In the tenth year of the siege, the Trojans were deceived by the hollow Trojan Horse (its wooden belly full of soldiers) into letting Greeks inside their walls, and Troy fell. The city was burned, many Trojans slaughtered, and the women and children taken away as slaves.

The victorious Greeks began returning home, some quickly, some less so. Helen returned to Greece and resumed her marriage with Menelaus. We meet them living comfortably together when Odysseus' son Telemachus visits their palace in the Odyssey. Agamemnon returned to his wife, Clytemnestra, who conspired with her lover, Aegisthus, to trap Agamemnon in a net and kill him. Odysseus was the last Greek warrior to return home from Troy. The Odyssey tells the story of his amazing voyage as well as his victory over the wicked suitors who were camped in his palace, devouring his supplies and intimidating his virtuous wife, Penelope.

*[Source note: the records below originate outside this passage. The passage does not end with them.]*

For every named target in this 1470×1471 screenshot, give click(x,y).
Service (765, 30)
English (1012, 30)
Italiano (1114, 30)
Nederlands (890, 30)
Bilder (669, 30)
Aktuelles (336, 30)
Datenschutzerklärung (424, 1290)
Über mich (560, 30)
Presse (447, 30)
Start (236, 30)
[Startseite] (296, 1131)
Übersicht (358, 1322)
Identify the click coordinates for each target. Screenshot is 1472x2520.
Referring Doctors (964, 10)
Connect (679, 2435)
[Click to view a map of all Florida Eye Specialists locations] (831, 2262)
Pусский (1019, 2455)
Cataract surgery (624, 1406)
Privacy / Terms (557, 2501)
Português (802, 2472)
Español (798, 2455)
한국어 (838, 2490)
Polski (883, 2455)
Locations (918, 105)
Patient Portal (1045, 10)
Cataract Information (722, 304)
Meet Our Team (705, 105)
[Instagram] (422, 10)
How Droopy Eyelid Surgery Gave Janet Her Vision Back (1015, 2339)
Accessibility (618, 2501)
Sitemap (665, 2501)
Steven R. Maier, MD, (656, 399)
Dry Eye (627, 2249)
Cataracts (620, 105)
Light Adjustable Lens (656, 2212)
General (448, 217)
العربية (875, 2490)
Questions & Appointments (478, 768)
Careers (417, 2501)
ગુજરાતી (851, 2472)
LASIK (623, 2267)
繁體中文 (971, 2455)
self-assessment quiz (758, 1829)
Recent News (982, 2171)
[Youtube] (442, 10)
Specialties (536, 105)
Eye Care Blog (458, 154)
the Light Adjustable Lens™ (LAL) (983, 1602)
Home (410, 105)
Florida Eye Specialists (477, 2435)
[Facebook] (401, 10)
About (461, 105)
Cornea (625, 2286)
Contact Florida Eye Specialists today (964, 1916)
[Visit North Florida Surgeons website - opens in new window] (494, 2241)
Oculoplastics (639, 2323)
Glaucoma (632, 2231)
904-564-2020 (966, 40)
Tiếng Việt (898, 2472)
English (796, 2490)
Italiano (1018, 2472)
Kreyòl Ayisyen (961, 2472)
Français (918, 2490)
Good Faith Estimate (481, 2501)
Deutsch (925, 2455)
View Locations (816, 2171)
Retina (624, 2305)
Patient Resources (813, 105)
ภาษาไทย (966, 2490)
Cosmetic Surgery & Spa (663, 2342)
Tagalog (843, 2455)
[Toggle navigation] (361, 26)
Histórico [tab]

There were also stories about Odysseus' later adventures in the Telegonia, a sequel to the Odyssey composed by Eugammon of Cyrene in the sixth century BC. The Odyssey ends with the implication that Odysseus' worst troubles are over; not so according to the Telegonia. Odysseus continues his infidelities and wanderings until Telegonus, his son by Circe, kills him.